Methods: A cross-sectional comparative analysis was conducted using a mixed methods framework. Fifty multiple-choice questions (MCQs) and ten open-ended questions covering fluoride chemistry, clinical applications, and safety concerns were administered to each LLM. Open-ended responses were scored by two blinded expert raters using a four-dimensional rubric of accuracy, depth, clarity, and evidence. Interrater agreement was assessed using Cohen's kappa and Spearman's rank correlation tests. Statistical comparisons were performed using analysis of variance, Kruskal-Wallis, and post-hoc tests.
Results: All models demonstrated high MCQ accuracy (88%-94%). Claude 3.5 Sonnet consistently achieved the highest average scores for the open-ended responses, particularly in the clarity dimension, with a statistically significant difference (p=0.009). Minor differences of 0.1 to 0.6 points between models in accuracy, depth, and evidence dimensions were observed but did not reach statistical significance. Despite minor differences across dimensions, all LLMs exhibited a strong performance in conveying fluoride-related dental content. Interrater agreement in model rankings was generally strong, supporting the reliability of the comparative outcomes.
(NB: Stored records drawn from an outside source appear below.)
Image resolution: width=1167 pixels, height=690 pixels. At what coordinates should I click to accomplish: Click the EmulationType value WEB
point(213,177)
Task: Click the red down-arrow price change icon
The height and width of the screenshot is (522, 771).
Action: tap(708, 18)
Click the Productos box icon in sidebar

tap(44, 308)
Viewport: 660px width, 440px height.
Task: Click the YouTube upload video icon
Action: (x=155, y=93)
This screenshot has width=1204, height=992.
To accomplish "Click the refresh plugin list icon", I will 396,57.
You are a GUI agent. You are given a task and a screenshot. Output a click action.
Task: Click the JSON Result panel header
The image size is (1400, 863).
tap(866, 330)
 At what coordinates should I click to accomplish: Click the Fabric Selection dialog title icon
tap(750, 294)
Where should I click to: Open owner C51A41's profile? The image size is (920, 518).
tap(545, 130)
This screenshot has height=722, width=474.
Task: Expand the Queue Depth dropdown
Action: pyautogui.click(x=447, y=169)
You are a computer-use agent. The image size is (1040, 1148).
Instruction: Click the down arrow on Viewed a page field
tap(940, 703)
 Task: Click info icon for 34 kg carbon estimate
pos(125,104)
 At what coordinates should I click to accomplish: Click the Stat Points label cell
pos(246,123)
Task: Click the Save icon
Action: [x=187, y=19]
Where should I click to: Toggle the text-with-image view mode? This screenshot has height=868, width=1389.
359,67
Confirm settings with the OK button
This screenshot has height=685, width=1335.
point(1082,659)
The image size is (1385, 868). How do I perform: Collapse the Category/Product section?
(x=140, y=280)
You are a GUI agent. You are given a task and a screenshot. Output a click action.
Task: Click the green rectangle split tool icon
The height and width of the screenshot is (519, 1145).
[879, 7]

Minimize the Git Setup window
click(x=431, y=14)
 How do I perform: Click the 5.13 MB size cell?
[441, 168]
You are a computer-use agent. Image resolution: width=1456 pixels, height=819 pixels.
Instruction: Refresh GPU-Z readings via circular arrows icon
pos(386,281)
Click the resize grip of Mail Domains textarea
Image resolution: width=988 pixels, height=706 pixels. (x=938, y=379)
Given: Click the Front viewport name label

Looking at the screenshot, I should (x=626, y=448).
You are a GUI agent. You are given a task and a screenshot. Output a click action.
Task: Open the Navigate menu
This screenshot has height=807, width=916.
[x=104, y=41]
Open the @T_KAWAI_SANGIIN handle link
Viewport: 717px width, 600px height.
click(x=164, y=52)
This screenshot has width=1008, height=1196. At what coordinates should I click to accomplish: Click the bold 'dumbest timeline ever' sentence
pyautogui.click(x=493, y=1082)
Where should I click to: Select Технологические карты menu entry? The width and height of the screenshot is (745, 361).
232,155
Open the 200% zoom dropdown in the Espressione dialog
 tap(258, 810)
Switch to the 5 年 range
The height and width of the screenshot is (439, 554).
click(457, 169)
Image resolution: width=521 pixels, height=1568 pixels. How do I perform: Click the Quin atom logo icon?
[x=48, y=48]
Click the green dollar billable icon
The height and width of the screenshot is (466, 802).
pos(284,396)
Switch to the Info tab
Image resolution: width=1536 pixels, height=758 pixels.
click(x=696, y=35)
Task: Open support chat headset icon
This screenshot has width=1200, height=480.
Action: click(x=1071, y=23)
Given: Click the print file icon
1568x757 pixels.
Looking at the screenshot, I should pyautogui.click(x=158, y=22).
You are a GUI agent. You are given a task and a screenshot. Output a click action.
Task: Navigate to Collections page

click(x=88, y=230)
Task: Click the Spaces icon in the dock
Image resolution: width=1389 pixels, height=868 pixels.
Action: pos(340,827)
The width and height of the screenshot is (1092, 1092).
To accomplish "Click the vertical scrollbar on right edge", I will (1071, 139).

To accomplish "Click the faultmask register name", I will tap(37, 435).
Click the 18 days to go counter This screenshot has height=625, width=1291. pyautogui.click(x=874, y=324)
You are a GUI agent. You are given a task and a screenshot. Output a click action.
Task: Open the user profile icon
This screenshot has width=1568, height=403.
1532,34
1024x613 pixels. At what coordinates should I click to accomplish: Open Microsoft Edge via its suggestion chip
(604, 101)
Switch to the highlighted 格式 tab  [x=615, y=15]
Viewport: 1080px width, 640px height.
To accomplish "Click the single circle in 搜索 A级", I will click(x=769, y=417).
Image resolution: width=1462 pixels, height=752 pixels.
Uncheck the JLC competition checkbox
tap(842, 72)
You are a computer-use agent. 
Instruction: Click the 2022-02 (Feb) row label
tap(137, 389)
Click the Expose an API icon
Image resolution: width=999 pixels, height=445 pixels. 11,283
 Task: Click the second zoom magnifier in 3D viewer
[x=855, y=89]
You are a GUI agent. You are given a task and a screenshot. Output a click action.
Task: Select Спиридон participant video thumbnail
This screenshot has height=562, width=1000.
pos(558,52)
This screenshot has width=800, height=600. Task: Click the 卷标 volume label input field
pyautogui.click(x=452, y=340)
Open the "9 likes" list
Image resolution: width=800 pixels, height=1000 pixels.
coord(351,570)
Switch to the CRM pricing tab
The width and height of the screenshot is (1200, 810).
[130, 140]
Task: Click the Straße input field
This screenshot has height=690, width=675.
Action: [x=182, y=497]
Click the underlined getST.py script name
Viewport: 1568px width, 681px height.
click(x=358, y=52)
Conclusion: Advanced LLMs have substantial potential as supplementary tools for dental education and patient communication regarding fluoride use. Claude 3.5 Sonnet showed a notable advantage in terms of linguistic clarity, highlighting its value in educational contexts. Ongoing evaluation, clinical validation, and oversight are essential to ensure safe and effective integration of LLM into dentistry.